Dianne Ackerman


“I don’t want to get to the end of my life and find that I have just lived the length of it. I want to have lived the width of it as well“. 

Dianne Ackerman

By Tracy Schruder

I’m absolutely captivated by Dianne Ackerman’s A Natural History of the Senses—it’s a sensory masterpiece that completely transformed my approach to writing. Her exquisite exploration of how we experience the world through sight, sound, touch, taste, and smell is like a key unlocking hidden doors in my mind.

I’d love to meet her, not just to thank her for the gift of her writing, but to explore the world alongside her.

I Imagine wandering through a foggy, frosty morning with Dianne, where the air is so thick with mist it almost feels alive.

The world is hushed, every sound muffled, and the light filters through the fog in shimmering silver threads.

The ground crunches beneath our feet, the cold seeping into our toes as we breathe in the icy air.

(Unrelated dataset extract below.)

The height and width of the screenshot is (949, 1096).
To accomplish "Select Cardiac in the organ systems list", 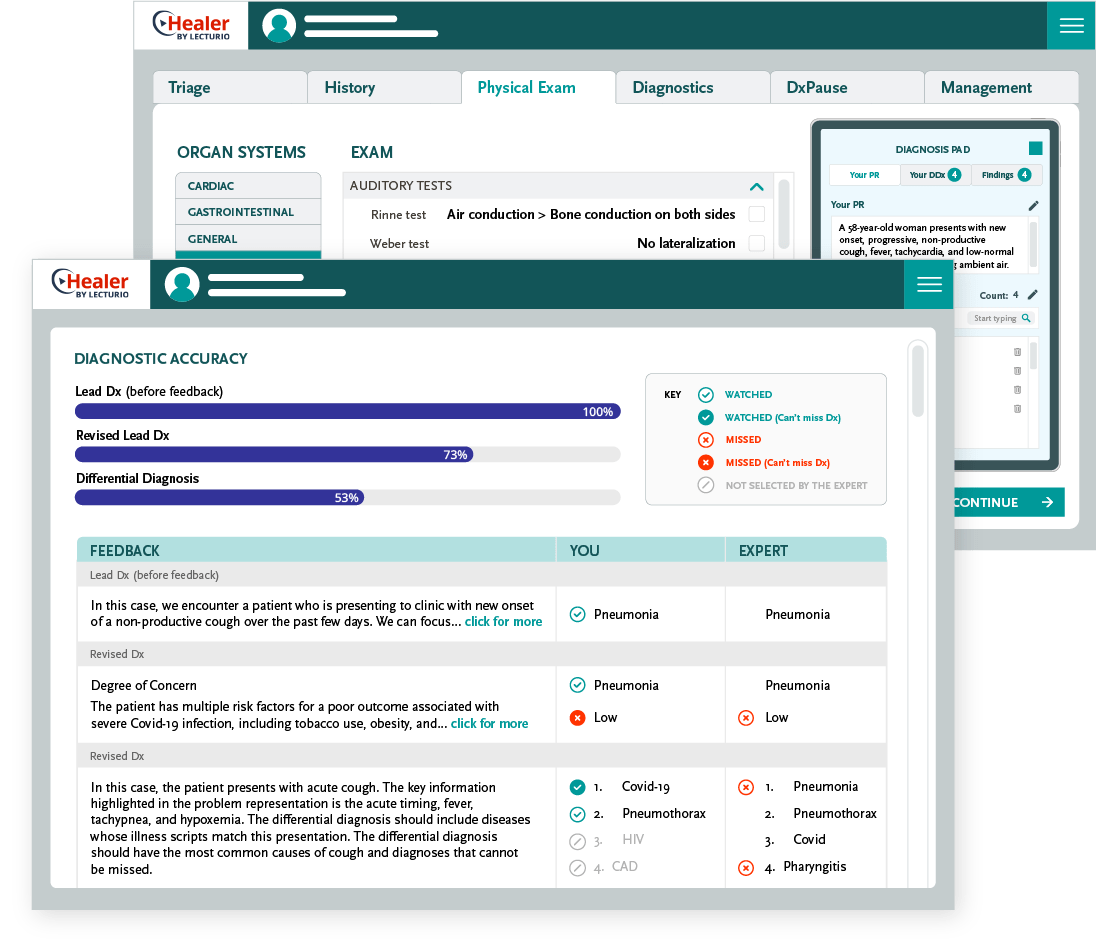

The light flickering before my eyes. The trees, skeletal and etched with frost, stretch toward the soft radiance of the rising sun. Every branch, every twig, is tipped with diamonds of ice, shimmering like a thousand tiny prisms.

The sky is a pale, watery blue, and the world feels suspended in this fragile, crystalline moment.

Red, blue, yellow waving along the tree line… The colours are muted now, but as the sun climbs higher, they’ll burst forth like whispers turned to shouts. For now, though, everything is white, frozen in icy, prickly stems formed from the morning fog, thick enough to breathe.

Her book helped me become a better writer by teaching me to slow down, to truly feel the world around me—to notice the way light dances across a leaf, the scent of damp earth after rain, the texture of bark beneath my fingers. It’s a reminder that our senses are portals to memory, to emotion, to the deepest parts of ourselves.

To sit with Dianne Ackerman and talk about these things? About the alchemy of turning experience into art? That would be a gift.